What you need to do: Scan the entries that follow and work out how many lines contain "button". Give the number and nothing else.

Exercise inputs:
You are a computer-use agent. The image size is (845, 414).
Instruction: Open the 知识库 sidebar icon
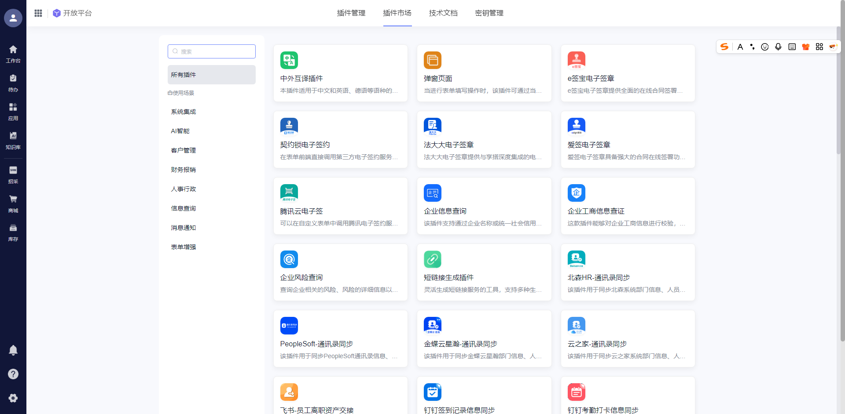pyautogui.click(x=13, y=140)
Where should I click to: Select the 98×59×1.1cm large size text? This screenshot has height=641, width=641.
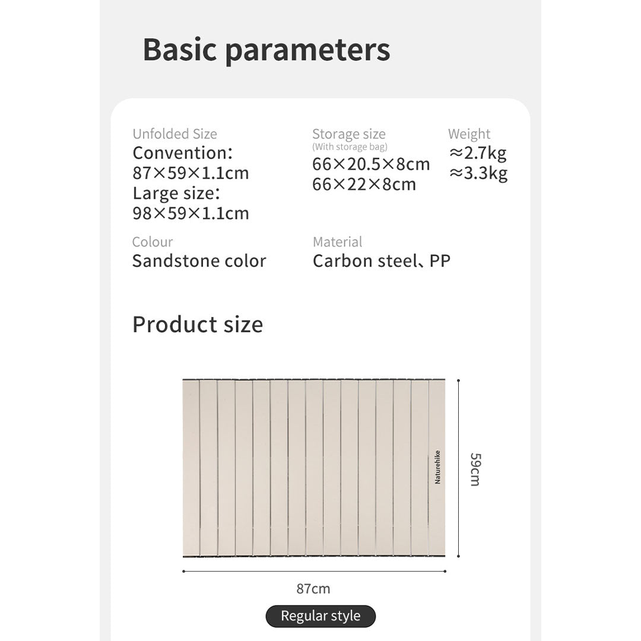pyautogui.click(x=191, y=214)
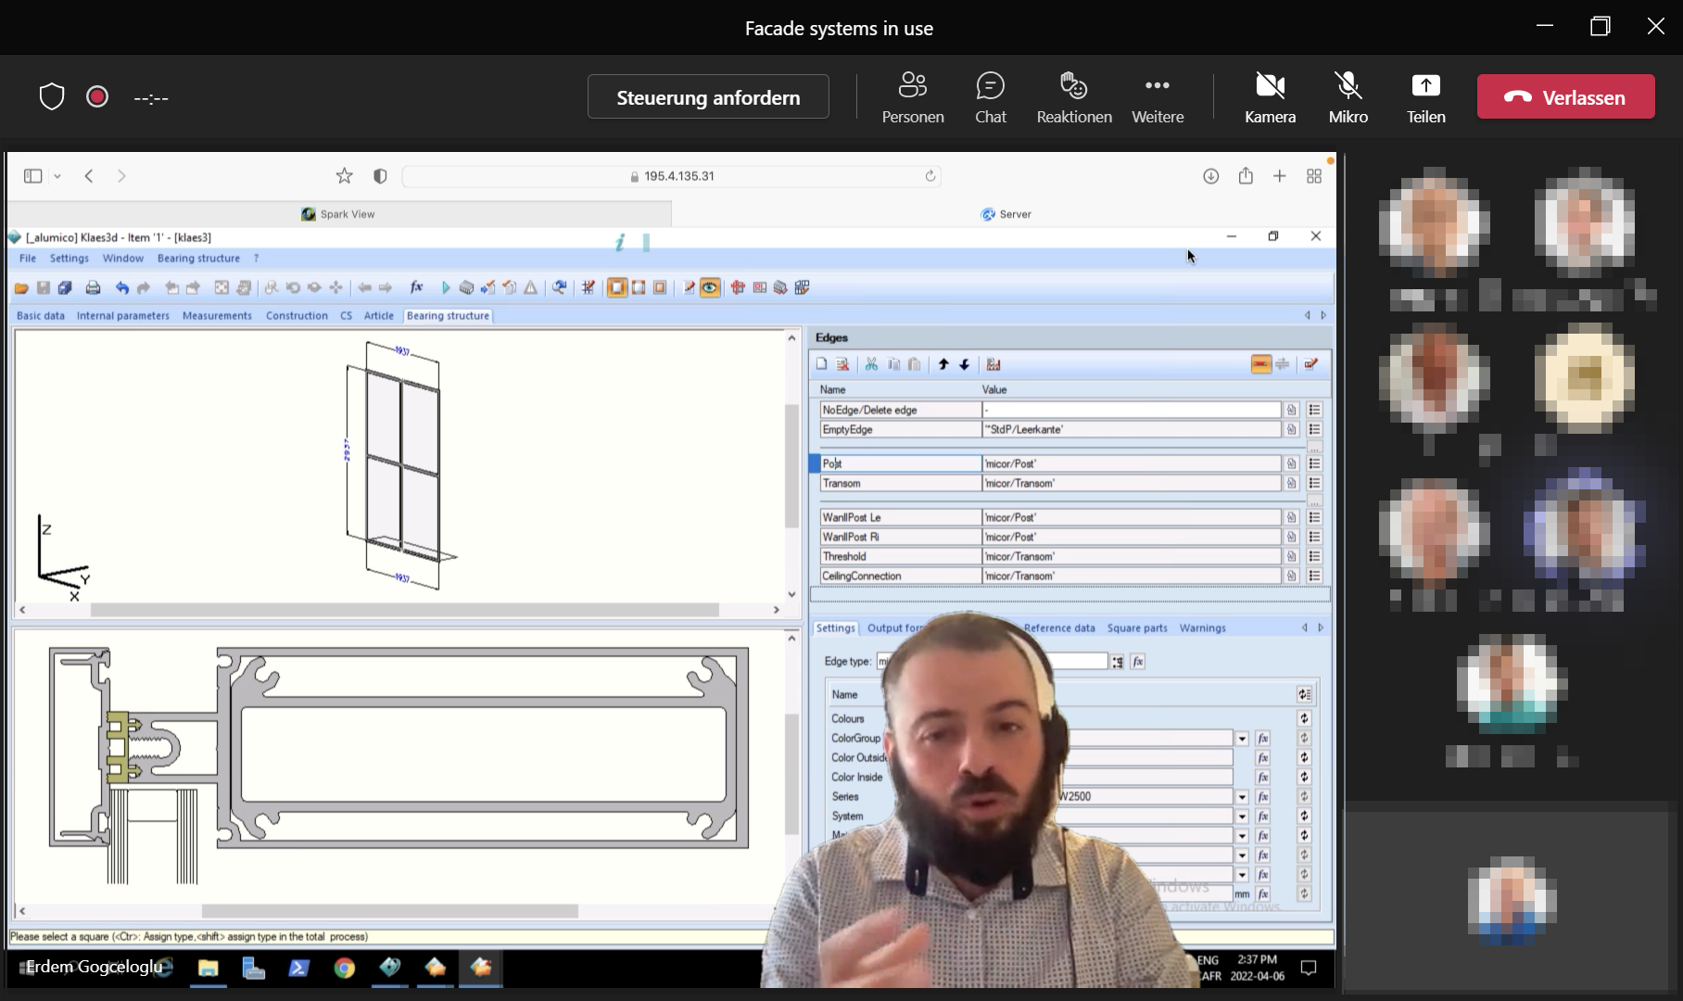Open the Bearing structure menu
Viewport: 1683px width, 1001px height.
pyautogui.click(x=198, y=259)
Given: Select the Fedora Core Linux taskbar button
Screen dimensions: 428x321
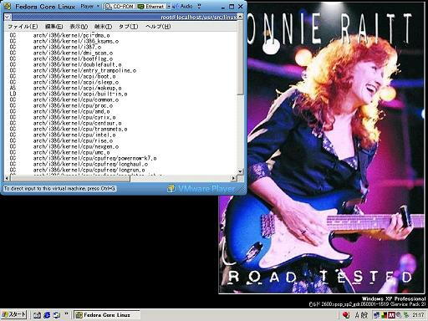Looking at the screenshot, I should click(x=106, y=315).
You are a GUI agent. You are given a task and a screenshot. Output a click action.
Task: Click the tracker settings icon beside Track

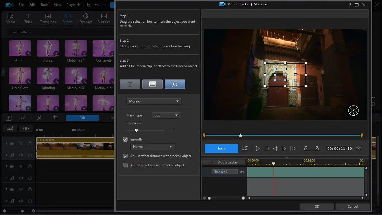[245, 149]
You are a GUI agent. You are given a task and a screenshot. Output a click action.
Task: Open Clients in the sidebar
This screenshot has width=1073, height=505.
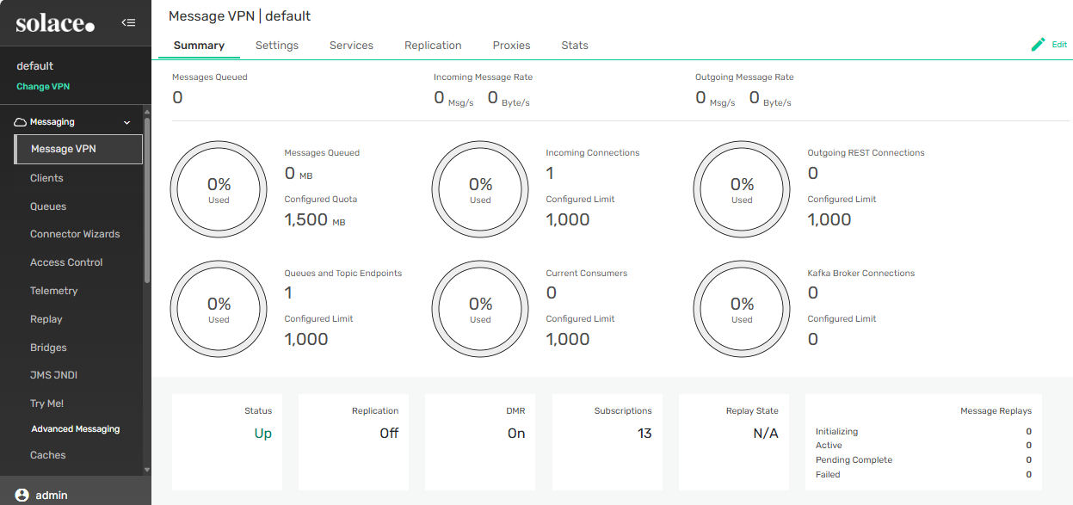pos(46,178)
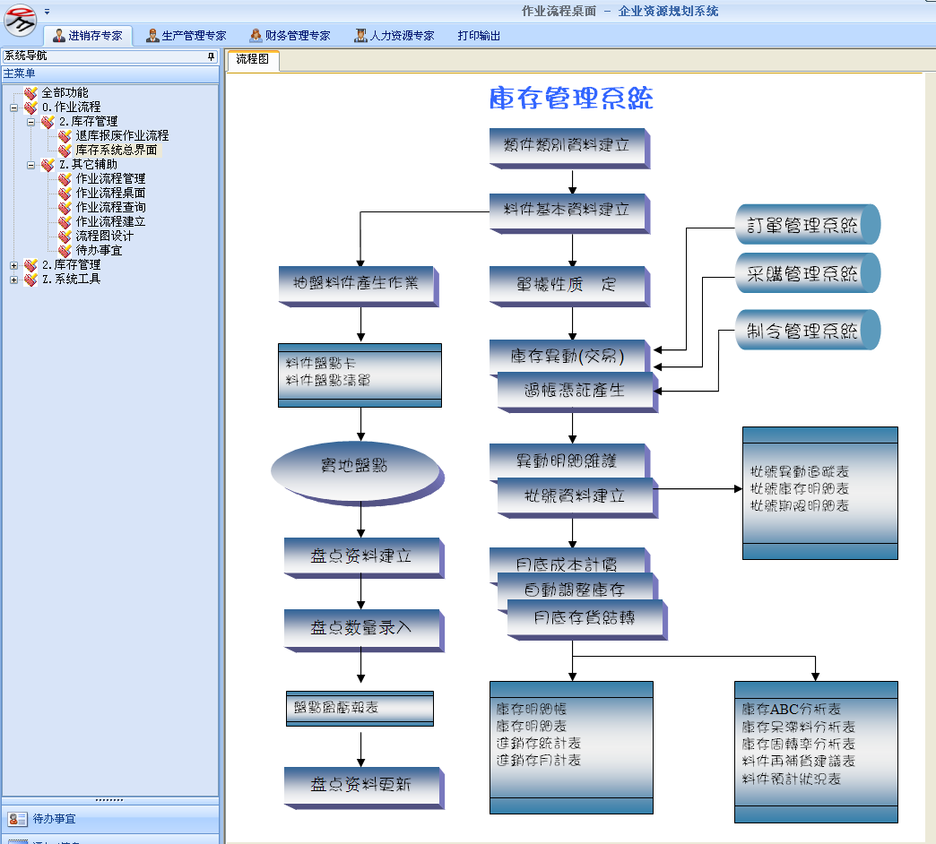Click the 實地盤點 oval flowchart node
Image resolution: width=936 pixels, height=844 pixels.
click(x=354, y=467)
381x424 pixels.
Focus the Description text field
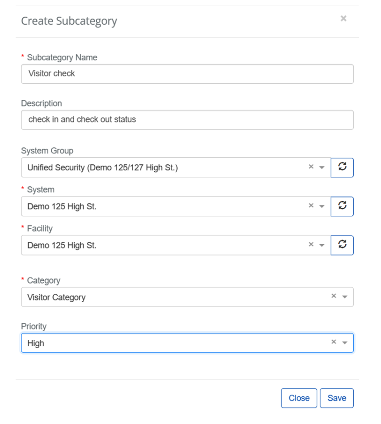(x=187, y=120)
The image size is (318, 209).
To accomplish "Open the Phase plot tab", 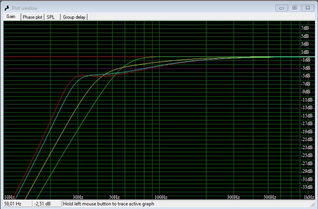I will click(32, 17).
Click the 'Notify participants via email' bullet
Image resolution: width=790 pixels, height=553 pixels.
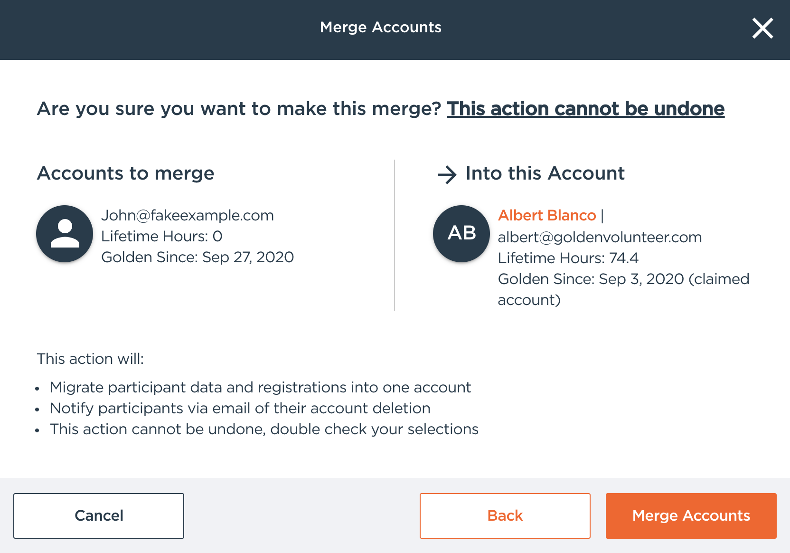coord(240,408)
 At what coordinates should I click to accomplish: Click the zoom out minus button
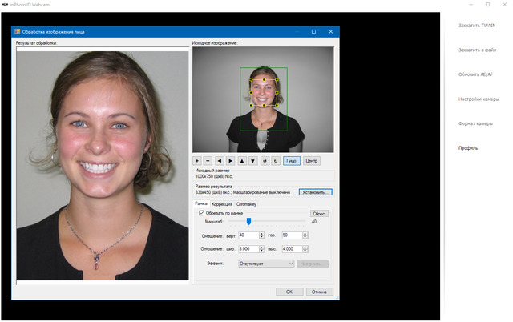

Written solution: 2